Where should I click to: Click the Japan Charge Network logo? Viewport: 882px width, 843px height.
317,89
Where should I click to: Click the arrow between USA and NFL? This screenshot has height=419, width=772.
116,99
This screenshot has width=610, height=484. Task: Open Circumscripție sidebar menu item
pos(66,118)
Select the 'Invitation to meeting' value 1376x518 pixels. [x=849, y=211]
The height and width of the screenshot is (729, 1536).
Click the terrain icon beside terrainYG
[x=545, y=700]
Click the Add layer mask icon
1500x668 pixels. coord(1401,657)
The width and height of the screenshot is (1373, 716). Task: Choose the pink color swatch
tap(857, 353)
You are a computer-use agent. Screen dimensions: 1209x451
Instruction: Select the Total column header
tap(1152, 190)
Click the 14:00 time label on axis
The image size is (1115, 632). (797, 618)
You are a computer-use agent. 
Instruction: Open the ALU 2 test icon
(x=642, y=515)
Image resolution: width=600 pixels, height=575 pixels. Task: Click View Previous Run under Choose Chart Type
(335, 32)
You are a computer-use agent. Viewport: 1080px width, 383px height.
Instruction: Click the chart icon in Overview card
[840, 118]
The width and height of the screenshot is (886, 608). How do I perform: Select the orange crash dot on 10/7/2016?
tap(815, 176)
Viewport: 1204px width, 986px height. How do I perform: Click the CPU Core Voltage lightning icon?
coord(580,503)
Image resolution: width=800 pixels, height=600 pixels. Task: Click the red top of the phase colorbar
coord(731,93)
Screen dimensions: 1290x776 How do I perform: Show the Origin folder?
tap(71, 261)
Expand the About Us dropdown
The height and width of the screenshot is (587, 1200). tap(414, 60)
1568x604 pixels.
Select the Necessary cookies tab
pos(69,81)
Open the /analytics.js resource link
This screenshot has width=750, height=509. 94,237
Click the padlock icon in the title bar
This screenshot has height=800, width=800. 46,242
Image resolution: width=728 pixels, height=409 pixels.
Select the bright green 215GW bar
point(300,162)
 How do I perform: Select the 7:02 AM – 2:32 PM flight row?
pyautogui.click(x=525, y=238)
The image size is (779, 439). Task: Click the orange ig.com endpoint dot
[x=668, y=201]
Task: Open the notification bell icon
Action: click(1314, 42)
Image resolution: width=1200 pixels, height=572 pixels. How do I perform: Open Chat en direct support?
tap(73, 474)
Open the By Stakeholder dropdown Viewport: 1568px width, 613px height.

■ ■ ■ ■ ■ ■ ■

**Work instruction:**
Above are some records; extract every one of them exactly.

**Solved problem:**
Where should I click to: Click the Japan Charge Network logo? Viewport: 882px width, 843px height.
317,89
Where should I click to: Click the arrow between USA and NFL? This screenshot has height=419, width=772.
116,99
This screenshot has width=610, height=484. Task: Open Circumscripție sidebar menu item
pos(66,118)
Select the 'Invitation to meeting' value 1376x518 pixels. [x=849, y=211]
The height and width of the screenshot is (729, 1536).
Click the terrain icon beside terrainYG
[x=545, y=700]
Click the Add layer mask icon
1500x668 pixels. coord(1401,657)
The width and height of the screenshot is (1373, 716). Task: Choose the pink color swatch
tap(857, 353)
You are a computer-use agent. Screen dimensions: 1209x451
Instruction: Select the Total column header
tap(1152, 190)
Click the 14:00 time label on axis
The image size is (1115, 632). (797, 618)
You are a computer-use agent. 
Instruction: Open the ALU 2 test icon
(x=642, y=515)
Image resolution: width=600 pixels, height=575 pixels. Task: Click View Previous Run under Choose Chart Type
(335, 32)
You are a computer-use agent. Viewport: 1080px width, 383px height.
Instruction: Click the chart icon in Overview card
[840, 118]
The width and height of the screenshot is (886, 608). How do I perform: Select the orange crash dot on 10/7/2016?
tap(815, 176)
Viewport: 1204px width, 986px height. How do I perform: Click the CPU Core Voltage lightning icon?
coord(580,503)
Image resolution: width=800 pixels, height=600 pixels. Task: Click the red top of the phase colorbar
coord(731,93)
Screen dimensions: 1290x776 How do I perform: Show the Origin folder?
tap(71, 261)
Expand the About Us dropdown
The height and width of the screenshot is (587, 1200). tap(414, 60)
1568x604 pixels.
Select the Necessary cookies tab
pos(69,81)
Open the /analytics.js resource link
This screenshot has width=750, height=509. 94,237
Click the padlock icon in the title bar
This screenshot has height=800, width=800. 46,242
Image resolution: width=728 pixels, height=409 pixels.
Select the bright green 215GW bar
point(300,162)
 How do I perform: Select the 7:02 AM – 2:32 PM flight row?
pyautogui.click(x=525, y=238)
The image size is (779, 439). Task: Click the orange ig.com endpoint dot
[x=668, y=201]
Task: Open the notification bell icon
Action: click(1314, 42)
Image resolution: width=1200 pixels, height=572 pixels. How do I perform: Open Chat en direct support?
tap(73, 474)
Open the By Stakeholder dropdown Viewport: 1568px width, 613px height.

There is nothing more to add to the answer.